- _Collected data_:
______________________________

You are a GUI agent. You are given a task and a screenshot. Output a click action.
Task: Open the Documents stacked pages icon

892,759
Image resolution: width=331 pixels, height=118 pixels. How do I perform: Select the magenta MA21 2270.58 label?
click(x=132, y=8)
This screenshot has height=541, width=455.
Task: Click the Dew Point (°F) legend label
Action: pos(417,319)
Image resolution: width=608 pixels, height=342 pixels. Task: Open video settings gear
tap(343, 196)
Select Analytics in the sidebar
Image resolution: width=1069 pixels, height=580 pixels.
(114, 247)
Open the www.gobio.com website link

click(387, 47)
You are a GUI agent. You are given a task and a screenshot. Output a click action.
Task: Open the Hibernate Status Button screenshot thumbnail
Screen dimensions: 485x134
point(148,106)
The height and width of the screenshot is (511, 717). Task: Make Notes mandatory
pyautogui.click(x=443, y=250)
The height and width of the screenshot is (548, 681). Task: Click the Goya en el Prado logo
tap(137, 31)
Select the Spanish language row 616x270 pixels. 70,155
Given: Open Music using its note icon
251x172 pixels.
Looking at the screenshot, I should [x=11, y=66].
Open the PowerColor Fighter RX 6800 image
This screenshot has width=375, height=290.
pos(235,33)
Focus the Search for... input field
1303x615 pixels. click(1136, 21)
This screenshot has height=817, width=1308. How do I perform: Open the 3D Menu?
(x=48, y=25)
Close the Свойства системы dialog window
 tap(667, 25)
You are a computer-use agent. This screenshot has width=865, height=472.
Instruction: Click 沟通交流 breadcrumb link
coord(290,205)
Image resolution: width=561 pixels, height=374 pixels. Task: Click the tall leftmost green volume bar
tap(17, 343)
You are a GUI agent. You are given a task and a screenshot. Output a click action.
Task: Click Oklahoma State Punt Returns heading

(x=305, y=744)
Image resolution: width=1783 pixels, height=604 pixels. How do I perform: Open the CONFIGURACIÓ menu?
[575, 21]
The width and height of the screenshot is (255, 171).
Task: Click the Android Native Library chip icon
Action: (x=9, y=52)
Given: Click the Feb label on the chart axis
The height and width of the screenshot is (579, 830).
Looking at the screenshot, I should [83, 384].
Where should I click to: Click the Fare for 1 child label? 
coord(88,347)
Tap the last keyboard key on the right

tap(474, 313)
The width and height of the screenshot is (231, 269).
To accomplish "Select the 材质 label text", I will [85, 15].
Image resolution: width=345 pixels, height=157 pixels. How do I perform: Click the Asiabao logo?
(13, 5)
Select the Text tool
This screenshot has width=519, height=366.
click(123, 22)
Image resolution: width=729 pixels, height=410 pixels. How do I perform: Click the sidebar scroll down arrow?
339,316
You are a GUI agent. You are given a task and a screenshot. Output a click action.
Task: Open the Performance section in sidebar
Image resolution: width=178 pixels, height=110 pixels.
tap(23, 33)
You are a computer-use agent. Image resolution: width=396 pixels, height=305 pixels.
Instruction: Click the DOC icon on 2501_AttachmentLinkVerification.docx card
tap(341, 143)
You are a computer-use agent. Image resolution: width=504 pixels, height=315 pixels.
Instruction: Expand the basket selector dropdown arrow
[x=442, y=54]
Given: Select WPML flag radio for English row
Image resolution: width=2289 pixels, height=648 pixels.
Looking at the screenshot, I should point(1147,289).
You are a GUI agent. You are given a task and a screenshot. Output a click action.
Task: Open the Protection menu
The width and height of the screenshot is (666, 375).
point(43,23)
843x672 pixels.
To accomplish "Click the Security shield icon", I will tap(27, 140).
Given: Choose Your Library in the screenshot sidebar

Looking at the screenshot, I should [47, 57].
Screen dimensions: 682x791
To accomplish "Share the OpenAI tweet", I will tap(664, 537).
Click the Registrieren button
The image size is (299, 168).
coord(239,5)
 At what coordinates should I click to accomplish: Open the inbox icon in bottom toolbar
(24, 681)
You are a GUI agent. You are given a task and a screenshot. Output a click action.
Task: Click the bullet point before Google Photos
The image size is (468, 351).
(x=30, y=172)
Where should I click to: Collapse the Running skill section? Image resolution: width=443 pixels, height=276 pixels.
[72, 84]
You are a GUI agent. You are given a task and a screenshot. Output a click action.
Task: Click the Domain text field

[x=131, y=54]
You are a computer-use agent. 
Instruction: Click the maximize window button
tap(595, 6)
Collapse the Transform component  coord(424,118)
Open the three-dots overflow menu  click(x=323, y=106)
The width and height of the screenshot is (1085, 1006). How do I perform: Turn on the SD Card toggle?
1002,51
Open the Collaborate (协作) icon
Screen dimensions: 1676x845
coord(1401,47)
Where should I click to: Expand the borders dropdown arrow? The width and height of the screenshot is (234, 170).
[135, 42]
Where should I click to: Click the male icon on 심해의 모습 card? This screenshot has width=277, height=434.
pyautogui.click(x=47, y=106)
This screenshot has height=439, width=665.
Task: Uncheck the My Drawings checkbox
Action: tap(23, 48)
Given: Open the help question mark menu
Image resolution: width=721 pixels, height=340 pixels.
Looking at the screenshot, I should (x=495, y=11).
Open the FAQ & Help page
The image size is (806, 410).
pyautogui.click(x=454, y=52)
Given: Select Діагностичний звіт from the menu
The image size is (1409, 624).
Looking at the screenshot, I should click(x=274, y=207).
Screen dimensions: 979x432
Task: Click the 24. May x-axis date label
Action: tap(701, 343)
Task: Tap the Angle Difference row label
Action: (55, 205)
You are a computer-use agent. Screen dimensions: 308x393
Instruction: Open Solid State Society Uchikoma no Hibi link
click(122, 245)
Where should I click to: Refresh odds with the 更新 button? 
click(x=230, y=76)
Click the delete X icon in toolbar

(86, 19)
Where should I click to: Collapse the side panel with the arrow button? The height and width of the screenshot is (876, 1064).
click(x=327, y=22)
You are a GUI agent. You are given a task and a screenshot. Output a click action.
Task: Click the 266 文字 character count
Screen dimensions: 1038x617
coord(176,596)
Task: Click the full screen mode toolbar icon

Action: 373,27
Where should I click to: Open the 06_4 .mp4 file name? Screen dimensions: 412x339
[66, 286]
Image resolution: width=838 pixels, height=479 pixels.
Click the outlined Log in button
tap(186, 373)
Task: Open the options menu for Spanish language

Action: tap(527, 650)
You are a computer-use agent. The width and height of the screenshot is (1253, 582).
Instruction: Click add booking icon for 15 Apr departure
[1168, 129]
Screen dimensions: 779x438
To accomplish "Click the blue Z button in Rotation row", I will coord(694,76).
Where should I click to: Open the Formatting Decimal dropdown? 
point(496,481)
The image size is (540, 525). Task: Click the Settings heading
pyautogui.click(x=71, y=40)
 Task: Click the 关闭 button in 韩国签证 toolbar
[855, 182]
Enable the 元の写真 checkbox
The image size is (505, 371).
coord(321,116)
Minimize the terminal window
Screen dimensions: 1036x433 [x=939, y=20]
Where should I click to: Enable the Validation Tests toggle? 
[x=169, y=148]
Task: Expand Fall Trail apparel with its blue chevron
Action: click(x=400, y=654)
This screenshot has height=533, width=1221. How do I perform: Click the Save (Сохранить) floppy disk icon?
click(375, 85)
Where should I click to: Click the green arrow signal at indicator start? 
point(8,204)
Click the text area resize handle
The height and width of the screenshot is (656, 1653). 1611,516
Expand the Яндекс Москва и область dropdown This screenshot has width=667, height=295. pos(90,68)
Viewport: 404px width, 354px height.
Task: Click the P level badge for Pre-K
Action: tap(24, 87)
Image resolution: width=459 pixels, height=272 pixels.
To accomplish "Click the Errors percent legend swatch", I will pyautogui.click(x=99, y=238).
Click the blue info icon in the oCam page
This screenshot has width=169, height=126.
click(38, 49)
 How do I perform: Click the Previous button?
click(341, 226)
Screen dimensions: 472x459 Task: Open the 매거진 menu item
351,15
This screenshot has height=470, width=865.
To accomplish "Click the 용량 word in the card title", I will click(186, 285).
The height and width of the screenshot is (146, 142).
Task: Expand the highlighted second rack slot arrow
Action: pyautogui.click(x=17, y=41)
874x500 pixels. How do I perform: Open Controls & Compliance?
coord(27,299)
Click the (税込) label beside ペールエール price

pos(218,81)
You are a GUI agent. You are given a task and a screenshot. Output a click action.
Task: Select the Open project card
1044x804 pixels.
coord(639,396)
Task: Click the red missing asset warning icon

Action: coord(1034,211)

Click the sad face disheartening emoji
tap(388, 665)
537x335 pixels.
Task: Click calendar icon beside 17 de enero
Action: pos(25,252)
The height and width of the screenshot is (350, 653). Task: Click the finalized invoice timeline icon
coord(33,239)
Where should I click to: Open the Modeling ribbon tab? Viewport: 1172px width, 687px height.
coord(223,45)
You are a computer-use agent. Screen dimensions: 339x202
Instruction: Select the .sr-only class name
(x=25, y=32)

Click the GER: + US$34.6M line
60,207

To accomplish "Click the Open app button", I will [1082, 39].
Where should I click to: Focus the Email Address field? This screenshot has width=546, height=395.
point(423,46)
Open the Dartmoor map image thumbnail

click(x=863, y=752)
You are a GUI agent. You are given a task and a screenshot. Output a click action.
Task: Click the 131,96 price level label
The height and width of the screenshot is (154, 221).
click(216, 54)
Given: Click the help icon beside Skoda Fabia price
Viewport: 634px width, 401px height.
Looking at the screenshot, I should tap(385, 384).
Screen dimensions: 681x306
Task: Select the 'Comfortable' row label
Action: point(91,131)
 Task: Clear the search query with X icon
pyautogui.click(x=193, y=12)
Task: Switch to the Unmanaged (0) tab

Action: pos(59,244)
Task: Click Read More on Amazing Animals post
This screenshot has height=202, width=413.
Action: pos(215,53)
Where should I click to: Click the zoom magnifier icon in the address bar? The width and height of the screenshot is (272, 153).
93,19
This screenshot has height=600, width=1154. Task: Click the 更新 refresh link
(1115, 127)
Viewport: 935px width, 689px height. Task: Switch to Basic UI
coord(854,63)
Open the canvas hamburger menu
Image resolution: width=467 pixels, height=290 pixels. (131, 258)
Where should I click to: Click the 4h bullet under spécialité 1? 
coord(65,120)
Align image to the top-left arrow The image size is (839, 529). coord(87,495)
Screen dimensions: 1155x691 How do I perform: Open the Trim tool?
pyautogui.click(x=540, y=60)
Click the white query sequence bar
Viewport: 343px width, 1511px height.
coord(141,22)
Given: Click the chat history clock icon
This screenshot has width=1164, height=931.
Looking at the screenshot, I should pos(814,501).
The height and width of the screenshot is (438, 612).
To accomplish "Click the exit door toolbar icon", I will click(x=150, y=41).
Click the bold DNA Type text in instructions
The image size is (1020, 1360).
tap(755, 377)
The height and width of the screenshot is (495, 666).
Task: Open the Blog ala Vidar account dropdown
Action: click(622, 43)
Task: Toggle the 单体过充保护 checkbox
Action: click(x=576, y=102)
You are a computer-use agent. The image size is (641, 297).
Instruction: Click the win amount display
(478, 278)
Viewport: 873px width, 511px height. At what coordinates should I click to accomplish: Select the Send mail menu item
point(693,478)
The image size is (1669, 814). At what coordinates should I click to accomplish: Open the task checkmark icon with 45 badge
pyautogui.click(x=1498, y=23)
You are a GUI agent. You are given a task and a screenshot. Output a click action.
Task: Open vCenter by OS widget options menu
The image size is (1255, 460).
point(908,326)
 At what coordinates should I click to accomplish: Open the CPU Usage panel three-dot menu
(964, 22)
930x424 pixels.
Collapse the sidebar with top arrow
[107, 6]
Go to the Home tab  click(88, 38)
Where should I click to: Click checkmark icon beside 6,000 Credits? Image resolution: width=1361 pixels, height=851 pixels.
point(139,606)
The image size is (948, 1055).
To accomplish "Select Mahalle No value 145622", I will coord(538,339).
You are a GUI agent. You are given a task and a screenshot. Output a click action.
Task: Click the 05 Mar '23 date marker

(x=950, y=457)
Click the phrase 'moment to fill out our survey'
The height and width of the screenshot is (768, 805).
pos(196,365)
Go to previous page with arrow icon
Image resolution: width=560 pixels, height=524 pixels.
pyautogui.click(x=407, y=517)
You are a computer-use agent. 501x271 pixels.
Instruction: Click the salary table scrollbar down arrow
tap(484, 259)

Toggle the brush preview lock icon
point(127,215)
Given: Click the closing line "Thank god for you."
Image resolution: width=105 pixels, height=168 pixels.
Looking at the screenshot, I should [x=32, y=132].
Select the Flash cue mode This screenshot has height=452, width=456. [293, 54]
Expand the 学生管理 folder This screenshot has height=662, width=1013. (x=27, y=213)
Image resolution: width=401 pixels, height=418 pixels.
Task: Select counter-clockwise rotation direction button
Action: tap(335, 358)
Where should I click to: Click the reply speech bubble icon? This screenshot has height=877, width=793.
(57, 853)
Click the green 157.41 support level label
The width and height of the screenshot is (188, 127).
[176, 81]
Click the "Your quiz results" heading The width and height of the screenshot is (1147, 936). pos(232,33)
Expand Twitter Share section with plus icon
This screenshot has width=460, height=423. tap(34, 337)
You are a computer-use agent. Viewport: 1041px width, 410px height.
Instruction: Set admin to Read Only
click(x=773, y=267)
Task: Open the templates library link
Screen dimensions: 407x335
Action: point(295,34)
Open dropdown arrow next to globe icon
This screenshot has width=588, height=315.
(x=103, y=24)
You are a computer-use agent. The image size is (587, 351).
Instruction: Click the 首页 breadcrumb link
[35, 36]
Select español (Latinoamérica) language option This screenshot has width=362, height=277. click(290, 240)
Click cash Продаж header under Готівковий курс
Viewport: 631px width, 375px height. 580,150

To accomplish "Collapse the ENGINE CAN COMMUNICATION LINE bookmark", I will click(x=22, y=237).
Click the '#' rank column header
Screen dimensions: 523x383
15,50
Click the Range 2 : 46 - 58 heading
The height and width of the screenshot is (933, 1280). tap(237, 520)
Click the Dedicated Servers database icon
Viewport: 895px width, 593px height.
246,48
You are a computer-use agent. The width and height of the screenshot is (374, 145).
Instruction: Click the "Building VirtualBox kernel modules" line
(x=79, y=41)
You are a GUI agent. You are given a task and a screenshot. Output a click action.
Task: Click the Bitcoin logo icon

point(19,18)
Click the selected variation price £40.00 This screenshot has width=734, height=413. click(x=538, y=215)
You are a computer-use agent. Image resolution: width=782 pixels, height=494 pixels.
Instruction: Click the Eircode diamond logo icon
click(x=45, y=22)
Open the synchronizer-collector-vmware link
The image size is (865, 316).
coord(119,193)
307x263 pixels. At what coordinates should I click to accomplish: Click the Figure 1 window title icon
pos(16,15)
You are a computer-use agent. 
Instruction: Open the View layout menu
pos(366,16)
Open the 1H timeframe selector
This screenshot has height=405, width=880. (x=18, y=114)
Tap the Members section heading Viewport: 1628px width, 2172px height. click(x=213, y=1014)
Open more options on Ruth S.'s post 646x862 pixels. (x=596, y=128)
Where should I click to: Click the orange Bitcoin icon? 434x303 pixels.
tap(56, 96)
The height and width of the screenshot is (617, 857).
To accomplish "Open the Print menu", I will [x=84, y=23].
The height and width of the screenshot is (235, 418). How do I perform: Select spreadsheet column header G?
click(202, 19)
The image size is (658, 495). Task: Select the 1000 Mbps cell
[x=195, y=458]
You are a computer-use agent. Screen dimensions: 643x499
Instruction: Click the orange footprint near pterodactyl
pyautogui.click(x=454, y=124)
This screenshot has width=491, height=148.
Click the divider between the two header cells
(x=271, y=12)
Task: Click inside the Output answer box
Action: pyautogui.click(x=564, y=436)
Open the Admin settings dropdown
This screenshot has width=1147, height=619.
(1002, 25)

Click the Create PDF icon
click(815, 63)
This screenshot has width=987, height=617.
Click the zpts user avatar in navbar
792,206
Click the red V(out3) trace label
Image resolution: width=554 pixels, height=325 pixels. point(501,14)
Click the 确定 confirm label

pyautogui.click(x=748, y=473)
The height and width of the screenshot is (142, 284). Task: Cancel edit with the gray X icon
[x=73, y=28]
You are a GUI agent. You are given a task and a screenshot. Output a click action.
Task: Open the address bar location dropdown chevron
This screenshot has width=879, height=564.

______________________________

- _Your goal_: The answer is the lines above between the line holding "This screenshot has height=202, width=413." and the line holding "930x424 pixels.", inclusive, each written out exactly, and no others.

- _Reply_:
This screenshot has height=202, width=413.
Action: pos(215,53)
Where should I click to: Click the zoom magnifier icon in the address bar? The width and height of the screenshot is (272, 153).
93,19
This screenshot has height=600, width=1154. Task: Click the 更新 refresh link
(1115, 127)
Viewport: 935px width, 689px height. Task: Switch to Basic UI
coord(854,63)
Open the canvas hamburger menu
Image resolution: width=467 pixels, height=290 pixels. (131, 258)
Where should I click to: Click the 4h bullet under spécialité 1? 
coord(65,120)
Align image to the top-left arrow The image size is (839, 529). coord(87,495)
Screen dimensions: 1155x691 How do I perform: Open the Trim tool?
pyautogui.click(x=540, y=60)
Click the white query sequence bar
Viewport: 343px width, 1511px height.
coord(141,22)
Given: Click the chat history clock icon
This screenshot has width=1164, height=931.
Looking at the screenshot, I should pos(814,501).
The height and width of the screenshot is (438, 612).
To accomplish "Click the exit door toolbar icon", I will click(x=150, y=41).
Click the bold DNA Type text in instructions
The image size is (1020, 1360).
tap(755, 377)
The height and width of the screenshot is (495, 666).
Task: Open the Blog ala Vidar account dropdown
Action: click(622, 43)
Task: Toggle the 单体过充保护 checkbox
Action: click(x=576, y=102)
You are a computer-use agent. The image size is (641, 297).
Instruction: Click the win amount display
(478, 278)
Viewport: 873px width, 511px height. At what coordinates should I click to accomplish: Select the Send mail menu item
point(693,478)
The image size is (1669, 814). At what coordinates should I click to accomplish: Open the task checkmark icon with 45 badge
pyautogui.click(x=1498, y=23)
You are a GUI agent. You are given a task and a screenshot. Output a click action.
Task: Open vCenter by OS widget options menu
The image size is (1255, 460).
point(908,326)
 At what coordinates should I click to accomplish: Open the CPU Usage panel three-dot menu
(964, 22)
930x424 pixels.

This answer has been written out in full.